The playbill calls 1948 – 1958 “The Happiest Decade In History!” And, that is the truth! This Rock & Roll period has affected me all my life and I become a Dancin’ Fool when that particular music starts….except that only geezers know how to do it, these days. Ten years between World War II and Vietnam, and we didn’t waste them. But, what happened after that? Somebody dropped the ball, dancewise!
Well, go to see this musical! The kids in the cast have caught the bug permanently. They are so, so, so good and can out-sing Elvis, Bobby Darin and Little Richard….put together. And they’ve got these full skirts and bobby sox and tight jeans and tee shirts and leather jackets. And such good voices! But, where were they after curtain call?? I wanted to hug them all and tell them, like the Time Traveler that I am, just how beautifully they had nailed it. But they stayed backstage.
So, kisses and kudos to the cast and the crew and, especially, the musical director. You are sooooo good, Gang!
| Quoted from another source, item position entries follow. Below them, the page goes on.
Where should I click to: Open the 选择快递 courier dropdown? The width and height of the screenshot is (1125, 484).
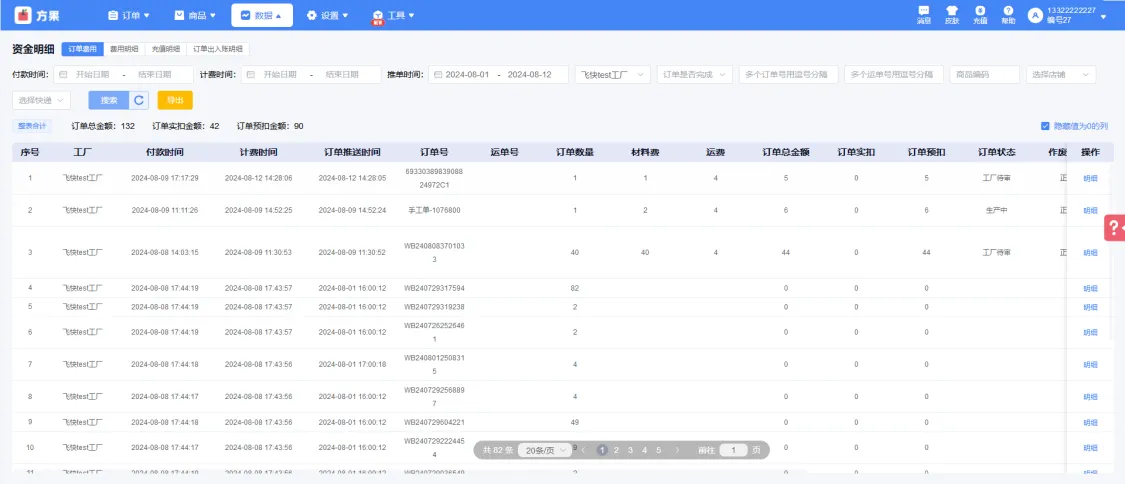[42, 100]
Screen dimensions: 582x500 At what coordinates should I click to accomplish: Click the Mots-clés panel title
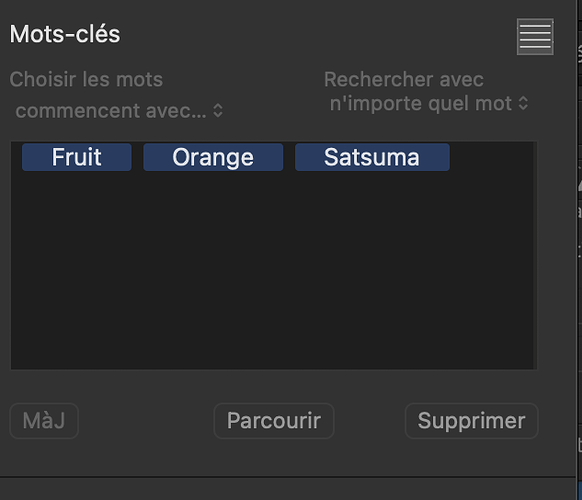click(65, 34)
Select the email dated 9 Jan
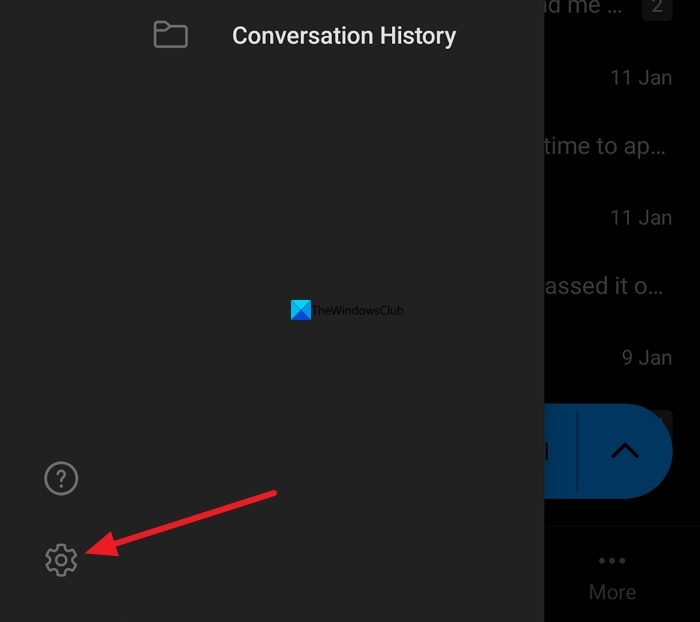The image size is (700, 622). point(646,357)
And when you’re 70….. hmmmm, right around 2063….. you’ll be the only geezers in the room still with it, after all those years!
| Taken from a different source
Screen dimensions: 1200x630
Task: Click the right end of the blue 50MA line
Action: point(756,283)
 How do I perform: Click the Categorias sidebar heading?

This is not idle bragging. I can prove it: I celebrated my 75th birthday in Fiji, in a South Pacific Island village resort, six months int my second, solo, around-the-world trek; which could still take me another year, or two, to complete. In Rotorua, I’m staying in a four-bunk dormitory at Planet Backpackers Hostel and the very night before I stumbled across this fantastic musical, I had taught a young guy from Cali, Colombia, a mere 41-year-old, how to Jitterbug to a YouTube tune. How crazy is that?
With these credentials, I could surely have already claimed to be a Time-Traveler; but after innocently wandering towards the Millennium Hotel last night after the rain; picking up a flyer for the musical; crossing under a sunset rainbow, while wandering the paths along your steaming shore; arriving at the Energy Center’s deserted and darkened parking lot at dusk…. where I toyed with the idea of post-millennial, planetary abandonment… thinking it would feel just like this… and then, finding myself drawn towards the happy welcome of the Blue Bath Theatre… to be instantly transported back to high school…? Well now, that just doesn’t happen every day!
Surely, I must have died and gone to Heaven! Go see the show!”